→ **Pixel coordinate grounding data**
* * * * * * *

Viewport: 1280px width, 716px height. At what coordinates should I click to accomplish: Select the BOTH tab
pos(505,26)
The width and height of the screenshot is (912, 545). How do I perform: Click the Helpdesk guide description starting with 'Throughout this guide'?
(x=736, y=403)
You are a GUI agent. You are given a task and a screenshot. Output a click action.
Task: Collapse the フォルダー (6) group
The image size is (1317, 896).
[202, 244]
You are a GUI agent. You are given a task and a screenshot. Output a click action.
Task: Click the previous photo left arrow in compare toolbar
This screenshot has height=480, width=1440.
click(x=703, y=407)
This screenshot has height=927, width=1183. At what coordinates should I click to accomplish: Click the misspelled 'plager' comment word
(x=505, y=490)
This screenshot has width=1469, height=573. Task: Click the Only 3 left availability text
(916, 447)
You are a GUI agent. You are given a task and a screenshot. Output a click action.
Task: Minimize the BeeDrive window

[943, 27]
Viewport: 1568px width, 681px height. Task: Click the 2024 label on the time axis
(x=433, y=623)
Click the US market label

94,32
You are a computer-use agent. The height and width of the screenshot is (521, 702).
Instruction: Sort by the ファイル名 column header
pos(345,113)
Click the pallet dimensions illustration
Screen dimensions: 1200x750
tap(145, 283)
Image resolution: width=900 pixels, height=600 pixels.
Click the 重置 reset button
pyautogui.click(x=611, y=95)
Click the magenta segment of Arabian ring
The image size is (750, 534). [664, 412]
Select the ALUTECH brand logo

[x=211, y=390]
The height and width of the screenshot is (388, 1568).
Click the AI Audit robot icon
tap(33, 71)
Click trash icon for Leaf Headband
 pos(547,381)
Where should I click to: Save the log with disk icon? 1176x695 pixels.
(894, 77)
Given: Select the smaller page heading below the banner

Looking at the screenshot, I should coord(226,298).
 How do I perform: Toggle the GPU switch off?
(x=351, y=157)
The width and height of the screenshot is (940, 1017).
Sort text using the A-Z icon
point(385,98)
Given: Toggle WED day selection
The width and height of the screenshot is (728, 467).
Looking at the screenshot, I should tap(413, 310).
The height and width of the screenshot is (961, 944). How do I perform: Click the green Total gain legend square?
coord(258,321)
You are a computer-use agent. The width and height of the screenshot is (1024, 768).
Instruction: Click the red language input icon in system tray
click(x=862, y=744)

* * * * * * *

Could you give again exactly the lines from the line containing "This screenshot has width=1469, height=573." through the final line of the data above, and no others?

→ **Result below**
This screenshot has width=1469, height=573. Task: Click the Only 3 left availability text
(916, 447)
You are a GUI agent. You are given a task and a screenshot. Output a click action.
Task: Minimize the BeeDrive window

[943, 27]
Viewport: 1568px width, 681px height. Task: Click the 2024 label on the time axis
(x=433, y=623)
Click the US market label

94,32
You are a computer-use agent. The height and width of the screenshot is (521, 702).
Instruction: Sort by the ファイル名 column header
pos(345,113)
Click the pallet dimensions illustration
Screen dimensions: 1200x750
tap(145, 283)
Image resolution: width=900 pixels, height=600 pixels.
Click the 重置 reset button
pyautogui.click(x=611, y=95)
Click the magenta segment of Arabian ring
The image size is (750, 534). [664, 412]
Select the ALUTECH brand logo

[x=211, y=390]
The height and width of the screenshot is (388, 1568).
Click the AI Audit robot icon
tap(33, 71)
Click trash icon for Leaf Headband
 pos(547,381)
Where should I click to: Save the log with disk icon? 1176x695 pixels.
(894, 77)
Given: Select the smaller page heading below the banner

Looking at the screenshot, I should coord(226,298).
 How do I perform: Toggle the GPU switch off?
(x=351, y=157)
The width and height of the screenshot is (940, 1017).
Sort text using the A-Z icon
point(385,98)
Given: Toggle WED day selection
The width and height of the screenshot is (728, 467).
Looking at the screenshot, I should tap(413, 310).
The height and width of the screenshot is (961, 944). How do I perform: Click the green Total gain legend square?
coord(258,321)
You are a computer-use agent. The width and height of the screenshot is (1024, 768).
Instruction: Click the red language input icon in system tray
click(x=862, y=744)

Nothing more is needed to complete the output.